As a nonprofit educational organization devoted to the creation, discovery, and dissemination of knowledge in the ethnographic disciplines, the EVIA Digital Archive Project is committed to complying with all applicable laws regarding intellectual property. EVIA Project holdings are copyright protected and will be accessible through subscription by universities and colleges throughout the world. Individuals not affiliated with an institute of higher education will be able to request access.

Two primary challenges of making EVIA Project materials available online have been insuring that efforts (1) follow ethical considerations and (2) do not break any copyright laws. Both areas are open to interpretation and can present significant roadblocks to research and educational uses. From the beginning of its planning phase, the EVIA Project has consulted with lawyers and experts in ethnographic ethics with the aim of charting a course that addresses these concerns while moving forward.

Ethical considerations are handled primarily by individual depositors, based on (a) their arrangements with their primary consultants regarding consent and permission and (b) their concern for materials they do not wish to make public. While guidelines for ethical ethnographic research behavior have been around for many years, the methods of gathering permissions for recordings have varied widely in the decades since video technology has been employed as part of fieldwork. Many scholars have made video recordings for their own research use but have not considered making the recordings publically available. Indeed, it has been only in the last few years that distribution of video via the Internet has been conceivable. In some cases, EVIA Project depositors reconnect with consultants and obtain the explicit permissions they need. In other cases, the passage of time or the disruption of communities by warfare make it impossible to locate consultants. Depositors must rely in such cases on their relationships with the individuals or communities in question and their understanding of what would be appropriate to make public.

From a legal viewpoint we must address the issue of providing access to copyrighted materials. Because our use is educational and because we do not foresee having significant negative impact on commercial demand for copyrighted materials that appear in these videos, we are operating under the conditions of Fair Use as described under U.S. copyright law and followed by Berne Convention nations. Legal and ethical issues are addressed in a permissions contract that depositors must accept before their materials can be published online.

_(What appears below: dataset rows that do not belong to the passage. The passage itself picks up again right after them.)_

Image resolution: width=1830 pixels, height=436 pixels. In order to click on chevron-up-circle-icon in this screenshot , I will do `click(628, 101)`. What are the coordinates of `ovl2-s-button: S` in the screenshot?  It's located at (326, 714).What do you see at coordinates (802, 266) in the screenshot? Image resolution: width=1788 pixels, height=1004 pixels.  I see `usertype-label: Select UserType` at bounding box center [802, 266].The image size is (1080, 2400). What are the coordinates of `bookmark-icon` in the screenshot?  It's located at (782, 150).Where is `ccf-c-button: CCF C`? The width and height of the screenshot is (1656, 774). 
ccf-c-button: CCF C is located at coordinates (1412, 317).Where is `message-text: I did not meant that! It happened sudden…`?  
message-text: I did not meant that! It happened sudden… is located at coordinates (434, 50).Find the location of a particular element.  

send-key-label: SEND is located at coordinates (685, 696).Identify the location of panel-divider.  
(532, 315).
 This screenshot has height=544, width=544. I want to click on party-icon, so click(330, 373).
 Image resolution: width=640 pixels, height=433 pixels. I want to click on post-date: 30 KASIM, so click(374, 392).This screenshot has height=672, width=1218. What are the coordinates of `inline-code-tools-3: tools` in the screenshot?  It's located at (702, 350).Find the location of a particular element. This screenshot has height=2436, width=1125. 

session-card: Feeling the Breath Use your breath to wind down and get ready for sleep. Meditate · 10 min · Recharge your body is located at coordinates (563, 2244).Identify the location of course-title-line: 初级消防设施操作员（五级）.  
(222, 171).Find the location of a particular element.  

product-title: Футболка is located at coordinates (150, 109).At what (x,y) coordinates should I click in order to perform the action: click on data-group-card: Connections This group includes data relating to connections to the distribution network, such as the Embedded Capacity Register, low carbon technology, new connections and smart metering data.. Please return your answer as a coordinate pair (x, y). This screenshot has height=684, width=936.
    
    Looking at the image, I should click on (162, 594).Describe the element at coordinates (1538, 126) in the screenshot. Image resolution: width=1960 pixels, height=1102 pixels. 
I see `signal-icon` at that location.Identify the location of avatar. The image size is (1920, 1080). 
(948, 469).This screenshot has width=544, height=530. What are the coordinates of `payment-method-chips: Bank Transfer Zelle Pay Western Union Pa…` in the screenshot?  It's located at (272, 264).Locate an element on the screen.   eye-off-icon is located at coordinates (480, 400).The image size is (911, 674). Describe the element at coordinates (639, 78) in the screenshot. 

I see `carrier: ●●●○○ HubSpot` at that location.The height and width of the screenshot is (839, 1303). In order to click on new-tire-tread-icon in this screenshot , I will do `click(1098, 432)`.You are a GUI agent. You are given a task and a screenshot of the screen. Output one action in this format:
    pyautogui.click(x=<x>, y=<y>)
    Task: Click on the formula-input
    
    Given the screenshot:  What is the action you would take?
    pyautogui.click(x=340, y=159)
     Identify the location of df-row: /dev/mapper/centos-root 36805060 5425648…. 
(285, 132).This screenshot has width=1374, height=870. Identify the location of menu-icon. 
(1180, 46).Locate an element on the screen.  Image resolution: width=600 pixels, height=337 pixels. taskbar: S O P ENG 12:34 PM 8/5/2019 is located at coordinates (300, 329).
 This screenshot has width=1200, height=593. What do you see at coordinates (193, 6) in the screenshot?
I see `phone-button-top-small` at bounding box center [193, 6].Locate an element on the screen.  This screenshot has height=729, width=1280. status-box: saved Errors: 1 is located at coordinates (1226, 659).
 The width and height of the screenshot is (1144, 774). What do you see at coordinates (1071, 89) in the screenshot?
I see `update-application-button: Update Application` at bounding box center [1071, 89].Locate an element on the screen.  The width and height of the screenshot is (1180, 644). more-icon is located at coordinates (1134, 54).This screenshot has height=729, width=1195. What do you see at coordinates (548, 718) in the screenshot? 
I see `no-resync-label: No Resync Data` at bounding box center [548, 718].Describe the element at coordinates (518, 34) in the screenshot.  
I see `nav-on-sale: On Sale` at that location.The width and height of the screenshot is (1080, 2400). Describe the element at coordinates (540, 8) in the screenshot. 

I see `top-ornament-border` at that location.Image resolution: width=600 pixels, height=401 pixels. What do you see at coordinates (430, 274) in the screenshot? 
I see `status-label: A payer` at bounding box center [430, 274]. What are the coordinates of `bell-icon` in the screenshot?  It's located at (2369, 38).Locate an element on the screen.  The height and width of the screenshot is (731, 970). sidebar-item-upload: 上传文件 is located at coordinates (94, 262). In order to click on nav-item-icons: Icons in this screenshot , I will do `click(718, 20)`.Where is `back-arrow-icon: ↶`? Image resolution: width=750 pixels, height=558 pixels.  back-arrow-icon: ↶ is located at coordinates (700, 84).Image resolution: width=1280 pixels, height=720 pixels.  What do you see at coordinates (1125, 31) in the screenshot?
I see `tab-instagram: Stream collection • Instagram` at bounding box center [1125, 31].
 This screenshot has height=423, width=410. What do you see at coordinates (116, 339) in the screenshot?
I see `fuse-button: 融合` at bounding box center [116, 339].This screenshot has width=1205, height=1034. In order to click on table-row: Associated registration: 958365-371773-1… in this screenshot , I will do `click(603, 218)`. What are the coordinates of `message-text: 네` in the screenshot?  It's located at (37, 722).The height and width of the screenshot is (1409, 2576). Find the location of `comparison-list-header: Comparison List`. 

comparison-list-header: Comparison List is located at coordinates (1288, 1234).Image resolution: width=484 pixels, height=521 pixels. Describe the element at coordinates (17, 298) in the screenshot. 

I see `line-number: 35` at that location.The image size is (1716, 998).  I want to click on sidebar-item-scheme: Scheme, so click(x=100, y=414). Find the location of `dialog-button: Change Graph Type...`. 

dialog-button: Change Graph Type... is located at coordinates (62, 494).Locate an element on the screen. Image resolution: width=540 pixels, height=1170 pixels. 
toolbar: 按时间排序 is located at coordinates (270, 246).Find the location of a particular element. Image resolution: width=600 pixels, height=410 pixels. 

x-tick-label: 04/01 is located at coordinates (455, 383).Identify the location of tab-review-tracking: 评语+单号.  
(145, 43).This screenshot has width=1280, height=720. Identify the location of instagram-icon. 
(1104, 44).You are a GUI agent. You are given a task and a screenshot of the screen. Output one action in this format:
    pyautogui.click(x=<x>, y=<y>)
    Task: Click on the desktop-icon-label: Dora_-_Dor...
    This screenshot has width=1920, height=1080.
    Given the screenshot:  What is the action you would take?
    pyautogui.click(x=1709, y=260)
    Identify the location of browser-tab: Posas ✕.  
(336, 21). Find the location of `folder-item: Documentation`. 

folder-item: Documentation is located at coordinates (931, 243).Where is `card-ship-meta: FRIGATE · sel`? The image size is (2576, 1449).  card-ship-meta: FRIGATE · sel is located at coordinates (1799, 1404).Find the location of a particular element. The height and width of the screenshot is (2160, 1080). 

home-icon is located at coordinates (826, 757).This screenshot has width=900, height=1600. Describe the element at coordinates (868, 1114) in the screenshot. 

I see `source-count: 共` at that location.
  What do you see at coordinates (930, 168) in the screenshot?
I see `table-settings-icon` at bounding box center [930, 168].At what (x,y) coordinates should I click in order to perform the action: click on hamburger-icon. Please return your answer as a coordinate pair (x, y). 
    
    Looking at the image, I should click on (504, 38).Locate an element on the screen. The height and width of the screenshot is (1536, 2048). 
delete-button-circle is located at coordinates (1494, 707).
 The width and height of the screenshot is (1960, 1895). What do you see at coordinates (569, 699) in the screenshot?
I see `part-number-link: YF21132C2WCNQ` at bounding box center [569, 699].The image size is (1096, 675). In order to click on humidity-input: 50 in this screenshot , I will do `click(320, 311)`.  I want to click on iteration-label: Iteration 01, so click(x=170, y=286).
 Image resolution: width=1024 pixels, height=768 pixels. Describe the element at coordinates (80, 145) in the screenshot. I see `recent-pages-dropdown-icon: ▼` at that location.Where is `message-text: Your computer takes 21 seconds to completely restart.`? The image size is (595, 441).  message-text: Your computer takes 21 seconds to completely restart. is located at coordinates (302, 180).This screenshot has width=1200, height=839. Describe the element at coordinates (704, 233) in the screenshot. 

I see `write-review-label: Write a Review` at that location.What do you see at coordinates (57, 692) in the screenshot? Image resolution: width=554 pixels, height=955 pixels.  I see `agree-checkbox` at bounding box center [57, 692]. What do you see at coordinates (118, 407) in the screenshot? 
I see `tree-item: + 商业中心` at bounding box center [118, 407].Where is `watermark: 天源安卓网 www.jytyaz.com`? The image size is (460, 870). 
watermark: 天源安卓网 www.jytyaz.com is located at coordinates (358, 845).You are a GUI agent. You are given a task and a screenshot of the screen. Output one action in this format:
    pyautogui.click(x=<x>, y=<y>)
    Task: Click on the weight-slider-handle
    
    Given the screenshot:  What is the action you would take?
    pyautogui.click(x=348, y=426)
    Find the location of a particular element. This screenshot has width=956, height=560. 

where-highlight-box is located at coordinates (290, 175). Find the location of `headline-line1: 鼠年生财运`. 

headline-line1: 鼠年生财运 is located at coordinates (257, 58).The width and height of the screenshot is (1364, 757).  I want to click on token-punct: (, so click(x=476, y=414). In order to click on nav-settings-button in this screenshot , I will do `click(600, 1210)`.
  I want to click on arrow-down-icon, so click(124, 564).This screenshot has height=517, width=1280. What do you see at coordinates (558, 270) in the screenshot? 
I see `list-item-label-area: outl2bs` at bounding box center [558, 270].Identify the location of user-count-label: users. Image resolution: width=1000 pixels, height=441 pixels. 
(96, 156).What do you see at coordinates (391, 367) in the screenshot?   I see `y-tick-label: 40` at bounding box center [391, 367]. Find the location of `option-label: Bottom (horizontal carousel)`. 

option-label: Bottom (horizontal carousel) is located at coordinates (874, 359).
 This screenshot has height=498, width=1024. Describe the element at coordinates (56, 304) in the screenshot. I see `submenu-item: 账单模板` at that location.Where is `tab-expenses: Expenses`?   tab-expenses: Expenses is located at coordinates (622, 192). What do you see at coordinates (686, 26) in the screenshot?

Users must digitally "sign" an End User License Agreement that describes their responsibilities and the restrictions on uses of the material. Furthermore, depositors control which portions of their video recordings may be publically accessed. Because we take the approach of archival preservation, we transfer entire video recordings and not just portions of them. However, many field recordings contain a mix of footage types, and portions may need to be restricted while other parts can be made available. Our solution is to allow depositors through the annotation process to block public access to content segments containing politically, culturally, personally, or religiously sensitive material, or copyrighted material that does not fit within our provisions of Fair Use.